On Saturday, the Gainesville Sun reported that UF's capital improvement plans for the campus call for upgrades and renovations projected to cost $2.2 billion over the next five to 10 years.
Among those upgrades will be the construction of a new athletic and general student dorm. That building should significantly enhance the experience of student-athletes, who are mostly housed in the Keys and Springs dorms on campus, two buildings which are fairly dated when compared to several Power 5 and SEC peers.
The new athletic dorms would be built across the street from Hume Hall on Museum Road, about a block south of where a planned $65 million stand-alone football facility will be constructed.
The athletic dorm will have 500 beds and will be constructed along with a new honors college meant to attract more of the nation's top students. Those two projects are estimated to cost $60 million, with a goal of completion by fall 2023.
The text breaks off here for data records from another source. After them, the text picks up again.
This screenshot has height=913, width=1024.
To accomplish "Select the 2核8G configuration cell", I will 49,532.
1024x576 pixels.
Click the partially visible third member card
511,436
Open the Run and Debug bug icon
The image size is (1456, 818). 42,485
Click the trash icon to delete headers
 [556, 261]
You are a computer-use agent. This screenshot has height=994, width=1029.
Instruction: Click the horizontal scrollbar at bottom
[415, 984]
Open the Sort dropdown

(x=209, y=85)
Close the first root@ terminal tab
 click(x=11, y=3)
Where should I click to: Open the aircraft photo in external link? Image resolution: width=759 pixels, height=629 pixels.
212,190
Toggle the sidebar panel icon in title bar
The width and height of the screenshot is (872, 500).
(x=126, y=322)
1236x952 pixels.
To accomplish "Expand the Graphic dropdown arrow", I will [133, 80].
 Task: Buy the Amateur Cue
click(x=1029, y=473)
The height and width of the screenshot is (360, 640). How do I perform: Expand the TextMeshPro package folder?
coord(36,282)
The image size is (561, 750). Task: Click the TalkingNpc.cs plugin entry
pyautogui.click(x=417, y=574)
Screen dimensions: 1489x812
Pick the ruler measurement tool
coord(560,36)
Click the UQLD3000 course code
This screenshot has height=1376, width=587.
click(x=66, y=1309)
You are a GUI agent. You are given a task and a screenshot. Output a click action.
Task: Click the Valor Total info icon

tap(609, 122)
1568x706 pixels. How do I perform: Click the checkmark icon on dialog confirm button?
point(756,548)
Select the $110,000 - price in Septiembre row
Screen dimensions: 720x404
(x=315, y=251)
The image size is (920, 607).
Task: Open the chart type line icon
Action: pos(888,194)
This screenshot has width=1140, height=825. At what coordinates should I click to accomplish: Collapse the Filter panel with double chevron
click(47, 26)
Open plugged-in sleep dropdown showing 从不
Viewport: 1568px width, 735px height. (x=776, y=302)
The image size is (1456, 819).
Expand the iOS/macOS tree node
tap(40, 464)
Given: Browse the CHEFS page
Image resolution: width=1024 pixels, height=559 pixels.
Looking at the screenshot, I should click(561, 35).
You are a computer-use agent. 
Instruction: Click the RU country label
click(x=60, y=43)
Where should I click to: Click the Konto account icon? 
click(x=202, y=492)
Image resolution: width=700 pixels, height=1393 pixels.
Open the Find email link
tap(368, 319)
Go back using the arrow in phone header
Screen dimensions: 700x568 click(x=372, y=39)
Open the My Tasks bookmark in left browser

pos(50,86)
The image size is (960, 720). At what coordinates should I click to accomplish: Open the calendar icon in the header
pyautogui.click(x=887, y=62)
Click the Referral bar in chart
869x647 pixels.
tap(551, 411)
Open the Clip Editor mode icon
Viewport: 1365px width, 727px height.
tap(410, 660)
Florida's stand-alone football facility is expected to be completed by the end of 2021. The football facility calls for a 130,000-square-foot facility that will be connected to the current indoor practice facility. That will allow players the flexibility to use the turf indoor field for athletic training in close proximity to the weight room, a luxury the Gators don't currently have with the weight room housed underneath Ben Hill Griffin Stadium.
The stand-alone facility will also allow Florida to maximize efficiency with the location of the locker rooms, training rooms, coaches offices, team meeting rooms and more all laid out in a more sensible manner.
South of the stand-alone facility the current plan is to include green space, with the potential for future development in that area, which adjoins Stadium Road.
The Gators are also currently upgrading the locker room inside Ben Hill Griffin Stadium, which will serve as a gameday-only locker room once the new football facility is built. Further renovations to the locker room are expected once the stand-alone facility is completed, allowing for some of the football offices and team meeting rooms to be relocated, freeing up more space underneath the south end zone at Ben Hill Griffin Stadium.
All in all, Florida's facilities -- and campus overall, if you read the Sun's documentation of the planned $2.2 billion in campus upgrades -- should be top of the line in the relatively near future.
"I've mentioned this to coach (Dan) Mullen, in 18 months, when they're at their practice field and they have recruits watching practice, they're going to turn around over their shoulder and they're going to have cranes in the air and they're going to have steel going up and there's going to be signs of progress," athletics director Scott Stricklin said in December.
"Even though the facility's not going to be done, it's going to send a pretty powerful message, because the kids that we'll be recruiting at that point, they're going to be in that building. And they'll actually be able to see it coming out of the ground.
"I think it's one of the components that sends a message about what's important to that university, just like the caliber of your coaches, your fan support, the brand or prestige of playing for a certain university based on their history of success. Facilities is a big part of that.
"Three years from now we're going to sit back and we're going to be really glad that we took the time to do it the right way and do it the way we did and do it in a way that can impact our program positively for generations to come."